--- Start DATA PROVIDED ---

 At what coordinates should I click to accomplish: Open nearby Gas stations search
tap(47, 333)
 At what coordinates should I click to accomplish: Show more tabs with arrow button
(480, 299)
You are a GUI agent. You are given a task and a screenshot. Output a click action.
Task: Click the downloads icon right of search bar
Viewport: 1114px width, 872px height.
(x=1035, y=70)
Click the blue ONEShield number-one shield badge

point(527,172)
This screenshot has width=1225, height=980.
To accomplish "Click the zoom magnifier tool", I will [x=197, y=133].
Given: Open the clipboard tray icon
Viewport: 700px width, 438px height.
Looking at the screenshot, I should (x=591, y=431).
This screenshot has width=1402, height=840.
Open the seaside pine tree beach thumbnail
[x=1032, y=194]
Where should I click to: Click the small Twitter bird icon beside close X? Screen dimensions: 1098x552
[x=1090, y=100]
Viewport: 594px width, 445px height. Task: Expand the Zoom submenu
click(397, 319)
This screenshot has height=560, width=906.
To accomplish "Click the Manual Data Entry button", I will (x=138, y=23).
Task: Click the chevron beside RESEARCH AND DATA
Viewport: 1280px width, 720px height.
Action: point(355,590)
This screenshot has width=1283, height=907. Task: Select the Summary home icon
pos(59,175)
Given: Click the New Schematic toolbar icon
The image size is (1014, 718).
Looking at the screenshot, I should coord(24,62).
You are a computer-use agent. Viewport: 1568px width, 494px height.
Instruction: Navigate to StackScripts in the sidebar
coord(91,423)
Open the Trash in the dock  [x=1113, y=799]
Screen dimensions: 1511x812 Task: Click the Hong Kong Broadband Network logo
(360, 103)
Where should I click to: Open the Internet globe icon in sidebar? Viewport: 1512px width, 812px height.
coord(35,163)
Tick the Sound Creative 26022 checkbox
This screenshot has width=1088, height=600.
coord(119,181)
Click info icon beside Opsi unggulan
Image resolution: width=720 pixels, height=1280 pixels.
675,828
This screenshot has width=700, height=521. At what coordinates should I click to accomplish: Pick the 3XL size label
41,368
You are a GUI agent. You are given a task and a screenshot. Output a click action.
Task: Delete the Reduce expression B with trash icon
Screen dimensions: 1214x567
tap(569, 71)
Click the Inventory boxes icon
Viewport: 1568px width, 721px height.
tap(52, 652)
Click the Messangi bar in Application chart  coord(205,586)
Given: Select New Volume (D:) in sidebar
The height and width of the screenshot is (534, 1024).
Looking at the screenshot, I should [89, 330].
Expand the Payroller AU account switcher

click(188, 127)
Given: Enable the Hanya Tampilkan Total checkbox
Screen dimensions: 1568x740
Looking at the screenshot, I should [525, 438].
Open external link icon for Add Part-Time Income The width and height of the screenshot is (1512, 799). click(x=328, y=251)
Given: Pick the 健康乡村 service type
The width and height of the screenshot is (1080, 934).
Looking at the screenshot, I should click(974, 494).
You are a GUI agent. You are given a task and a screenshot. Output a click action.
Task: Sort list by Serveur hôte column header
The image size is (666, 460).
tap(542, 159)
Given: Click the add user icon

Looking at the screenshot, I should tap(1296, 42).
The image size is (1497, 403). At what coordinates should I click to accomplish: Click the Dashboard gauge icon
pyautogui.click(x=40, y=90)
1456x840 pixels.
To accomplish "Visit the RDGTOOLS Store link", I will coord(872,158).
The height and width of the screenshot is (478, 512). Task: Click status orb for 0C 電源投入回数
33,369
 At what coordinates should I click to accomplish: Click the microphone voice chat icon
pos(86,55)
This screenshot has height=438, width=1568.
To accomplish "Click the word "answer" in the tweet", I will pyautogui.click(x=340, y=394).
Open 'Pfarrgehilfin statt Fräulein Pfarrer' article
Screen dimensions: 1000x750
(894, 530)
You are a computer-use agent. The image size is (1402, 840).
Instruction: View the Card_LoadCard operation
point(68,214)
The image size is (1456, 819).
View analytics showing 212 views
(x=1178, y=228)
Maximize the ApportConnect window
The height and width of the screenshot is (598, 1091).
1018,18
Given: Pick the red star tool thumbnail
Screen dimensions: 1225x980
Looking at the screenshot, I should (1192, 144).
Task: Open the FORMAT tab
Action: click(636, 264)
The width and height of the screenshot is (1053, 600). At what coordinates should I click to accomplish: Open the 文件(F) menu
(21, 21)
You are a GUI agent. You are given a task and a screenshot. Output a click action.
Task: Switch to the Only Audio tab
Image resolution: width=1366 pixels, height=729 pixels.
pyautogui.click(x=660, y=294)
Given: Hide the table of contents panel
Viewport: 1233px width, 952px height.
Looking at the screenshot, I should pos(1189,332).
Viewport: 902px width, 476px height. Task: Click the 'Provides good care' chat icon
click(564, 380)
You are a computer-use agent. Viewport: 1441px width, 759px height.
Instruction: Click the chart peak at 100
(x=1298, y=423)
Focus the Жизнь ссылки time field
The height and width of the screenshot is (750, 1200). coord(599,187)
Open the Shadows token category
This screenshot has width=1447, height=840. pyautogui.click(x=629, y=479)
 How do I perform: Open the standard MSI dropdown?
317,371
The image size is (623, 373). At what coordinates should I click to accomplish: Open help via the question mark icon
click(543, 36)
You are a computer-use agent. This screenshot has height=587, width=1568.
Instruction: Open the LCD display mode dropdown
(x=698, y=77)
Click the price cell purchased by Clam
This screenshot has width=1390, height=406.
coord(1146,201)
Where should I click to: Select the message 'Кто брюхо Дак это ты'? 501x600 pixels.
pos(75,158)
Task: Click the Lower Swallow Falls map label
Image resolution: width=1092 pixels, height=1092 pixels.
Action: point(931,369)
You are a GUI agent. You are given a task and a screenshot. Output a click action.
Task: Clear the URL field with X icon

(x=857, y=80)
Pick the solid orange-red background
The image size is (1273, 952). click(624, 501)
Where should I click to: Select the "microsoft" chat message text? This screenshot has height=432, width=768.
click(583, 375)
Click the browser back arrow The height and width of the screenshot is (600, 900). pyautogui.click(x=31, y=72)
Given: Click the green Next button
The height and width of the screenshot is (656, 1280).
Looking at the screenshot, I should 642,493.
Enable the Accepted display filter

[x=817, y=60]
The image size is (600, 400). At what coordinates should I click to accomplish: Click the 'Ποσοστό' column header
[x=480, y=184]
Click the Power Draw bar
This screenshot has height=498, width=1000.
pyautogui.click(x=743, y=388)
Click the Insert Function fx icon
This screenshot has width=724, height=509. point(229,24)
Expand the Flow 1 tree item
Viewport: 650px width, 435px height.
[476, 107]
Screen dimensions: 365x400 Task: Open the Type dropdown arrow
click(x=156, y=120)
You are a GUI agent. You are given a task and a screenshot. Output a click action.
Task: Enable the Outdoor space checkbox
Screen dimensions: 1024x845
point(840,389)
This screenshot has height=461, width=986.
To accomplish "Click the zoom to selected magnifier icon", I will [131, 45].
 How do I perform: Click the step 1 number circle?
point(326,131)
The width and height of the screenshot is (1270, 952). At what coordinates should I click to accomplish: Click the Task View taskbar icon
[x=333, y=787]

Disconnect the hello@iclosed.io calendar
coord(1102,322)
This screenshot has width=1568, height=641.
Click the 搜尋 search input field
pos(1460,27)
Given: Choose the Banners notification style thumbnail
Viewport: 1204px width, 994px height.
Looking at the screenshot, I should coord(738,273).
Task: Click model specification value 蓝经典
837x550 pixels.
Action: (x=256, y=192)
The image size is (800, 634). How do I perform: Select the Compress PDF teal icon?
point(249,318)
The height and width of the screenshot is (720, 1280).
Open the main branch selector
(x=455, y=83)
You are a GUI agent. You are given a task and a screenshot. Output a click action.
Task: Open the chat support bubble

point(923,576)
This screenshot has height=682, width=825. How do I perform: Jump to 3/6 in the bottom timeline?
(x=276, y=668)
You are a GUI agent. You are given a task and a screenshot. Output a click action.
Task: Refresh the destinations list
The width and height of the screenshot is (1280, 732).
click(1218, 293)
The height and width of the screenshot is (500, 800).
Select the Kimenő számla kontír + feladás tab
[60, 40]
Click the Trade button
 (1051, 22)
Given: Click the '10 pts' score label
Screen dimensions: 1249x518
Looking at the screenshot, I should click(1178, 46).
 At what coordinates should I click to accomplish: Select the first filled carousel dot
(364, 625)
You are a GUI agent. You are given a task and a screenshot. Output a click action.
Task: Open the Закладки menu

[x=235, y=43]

--- End DATA PROVIDED ---

**STATED PROBLEM**.
Please put every line from the start of the records through the line holding "will [x=197, y=133].", inclusive, into a JSON list of strings, one string per line, leaving out blank lines.

**FINAL ANSWER**.
[
  " At what coordinates should I click to accomplish: Open nearby Gas stations search",
  "tap(47, 333)",
  " At what coordinates should I click to accomplish: Show more tabs with arrow button",
  "(480, 299)",
  "You are a GUI agent. You are given a task and a screenshot. Output a click action.",
  "Task: Click the downloads icon right of search bar",
  "Viewport: 1114px width, 872px height.",
  "(x=1035, y=70)",
  "Click the blue ONEShield number-one shield badge",
  "point(527,172)",
  "This screenshot has width=1225, height=980.",
  "To accomplish \"Click the zoom magnifier tool\", I will [x=197, y=133]."
]